Who Will Be The Best Defenders in 2014?

March 11, 2014

For the last few years, Baseball Info Solutions has produced defensive projections for the ensuing season. The projections are determined using each player's three-year Defensive Runs Saved totals and prorating them over the number of defensive innings we expect him to play in 2014. So let's take a look at who the projections think will be the top defenders at each position and the top team overall this year.
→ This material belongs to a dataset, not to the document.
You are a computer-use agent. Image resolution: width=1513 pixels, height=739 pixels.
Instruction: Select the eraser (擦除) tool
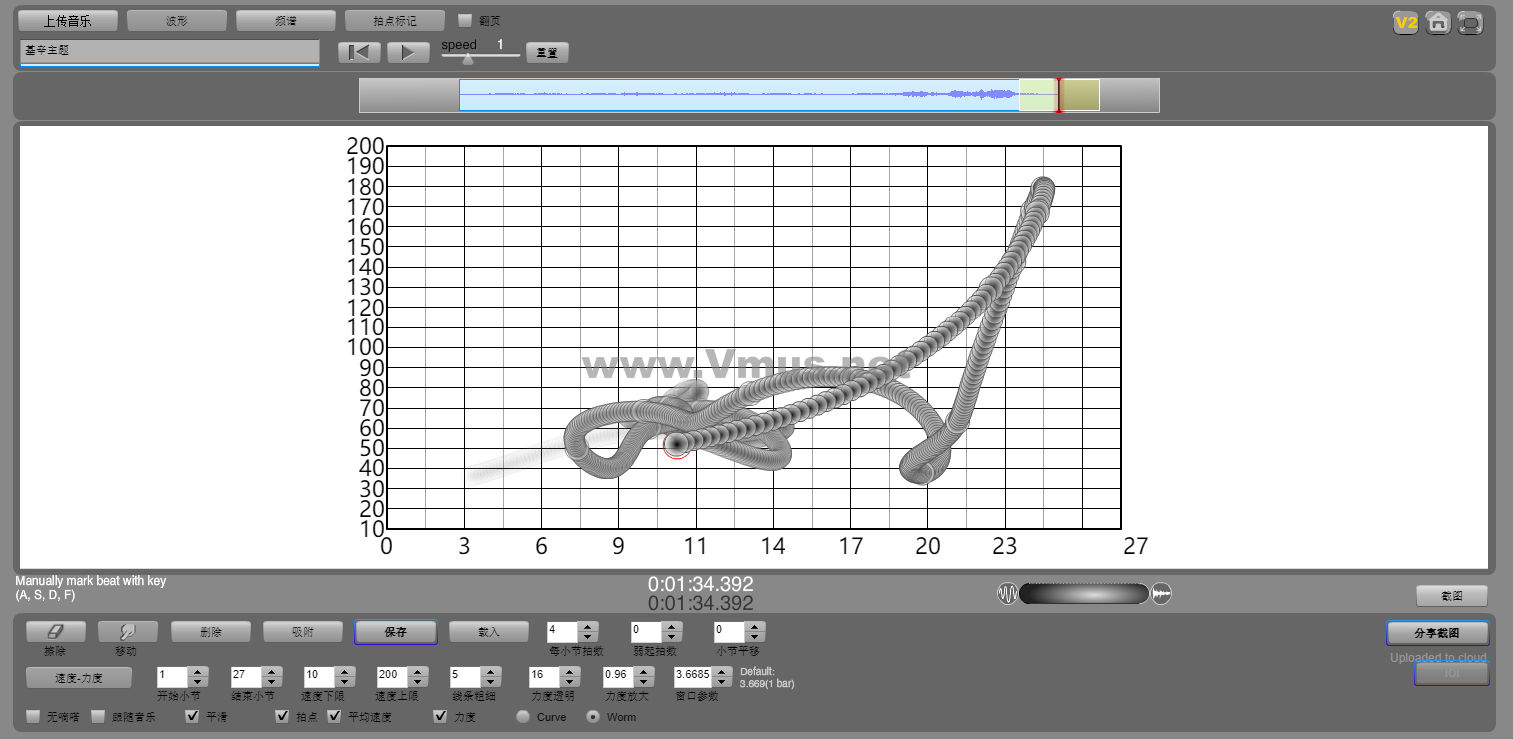click(x=55, y=632)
Here are the projected leaders in Defensive Runs Saved by position:

Position Player Projected Runs Saved
P Mark Buehrle, Blue Jays 6
R.A. Dickey, Blue Jays
C Welington Castillo, Cubs 9
1B Adrian Gonzalez, Dodgers 10
2B Dustin Pedroia, Red Sox 12
3B Manny Machado, Orioles 21
Nolan Arenado, Rockies
SS Andrelton Simmons, Braves 32
LF Alex Gordon, Royals 17
CF Carlos Gomez, Brewers 19
RF Gerardo Parra, Diamondbacks 16
Shane Victorino, Red Sox

Last year, four of these players surpassed what had previously been the single-season high for a player since we started measuring DRS over 10 years ago – Andrelton Simmons (41), Gerardo Parra (41), Carlos Gomez (38), and Manny Machado (35) – so it is no surprise to see them show up here. Simmons, in particular, is noteworthy. He saved the Braves an estimated 19 runs in a little more than a third of a season in 2012 and 41 runs in 2013. It is very possible that the 32 DRS that he is projected for this year is conservative. In fact, the Braves are clearly betting on his defense, as they gave him a $58 million guaranteed contract despite Simmons having less than two full years of service time.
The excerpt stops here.